Hello everybody :slight_smile:

We are starting using dbt in my company (rewriting all our data workflow, migrating from MongoDB to Postgres, etc.). We are querying billing data, everything is in a single, very large raw table, that actually contains around 100M rows, and slowly growing more and more.

With dbt, our goal is to split this large table into multiple smaller and regrouped tables to make our queries faster for the end-user. But we are facing an issue with arrays unnesting and many-to-many relations, I’ll explain with examples.

First, here is an example of our raw table:

As you can see, there are tags in a varchar(255)[] array. We want to make two tables:

  • tags: which will contain every unique tag, distinct and split in name and value columns.
  • tags_source: which is a pivot between the raw table ID and the tag ID.

Actually, as I am writing this, it actually does work and we found a way to optimize this query, taking now around 500 seconds to process on 70M rows. We did two iterations before getting this result:

  • The first attempt was to make the tags table and then a second query was doing the pivot using the @> operator (array contains), this was really slow, the @> operator is not good for handling millions of rows. It took more than an hour to process.
  • The second and actual attempt was to make an ephemeral materialization that unnest tags, add the original raw ID in the same row and also do an MD5 of the original unnested value. Then, we can launch two parallel queries:
    • One that will create the tags table by doing a distinct on the MD5 generated before, preventing any duplicates.
    • The second does a pivot by grouping on the MD5 and the source_id.

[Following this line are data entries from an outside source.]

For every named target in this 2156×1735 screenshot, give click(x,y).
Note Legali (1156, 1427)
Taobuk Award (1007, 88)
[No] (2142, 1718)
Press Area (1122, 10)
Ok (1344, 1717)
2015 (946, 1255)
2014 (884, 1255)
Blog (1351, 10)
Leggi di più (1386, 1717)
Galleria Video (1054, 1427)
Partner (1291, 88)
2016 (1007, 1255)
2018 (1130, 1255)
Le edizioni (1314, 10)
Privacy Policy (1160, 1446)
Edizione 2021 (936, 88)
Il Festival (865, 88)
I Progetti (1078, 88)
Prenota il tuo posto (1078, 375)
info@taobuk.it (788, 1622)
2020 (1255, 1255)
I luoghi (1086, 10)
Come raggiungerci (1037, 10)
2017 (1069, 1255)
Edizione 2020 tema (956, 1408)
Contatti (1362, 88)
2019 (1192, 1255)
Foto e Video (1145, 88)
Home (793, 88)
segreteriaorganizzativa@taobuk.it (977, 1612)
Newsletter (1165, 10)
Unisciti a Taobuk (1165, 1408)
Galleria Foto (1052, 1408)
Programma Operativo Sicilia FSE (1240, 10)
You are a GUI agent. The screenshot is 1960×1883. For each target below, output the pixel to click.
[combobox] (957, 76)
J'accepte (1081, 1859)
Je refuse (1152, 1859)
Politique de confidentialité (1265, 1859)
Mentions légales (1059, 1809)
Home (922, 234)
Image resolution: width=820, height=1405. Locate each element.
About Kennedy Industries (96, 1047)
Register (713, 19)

Using the second method, these two tables now take around 500s to create, in parallel, which is much better.
However, my real questions are:

  • Can I make this query even faster?
  • Is there a better, more “dbt” convenient approach?

Hi there!

What warehouse are you using (sounds like Postgres)? Your warehouse likely has some support for parsing JSON, which will be much faster than treating it as text. I’d create a “staging” table downstream from this raw table that casts tags to json. See the Postgres docs on manipulating JSON: PostgreSQL: Documentation: 14: 9.16. JSON Functions and Operators (other warehouses have something similar).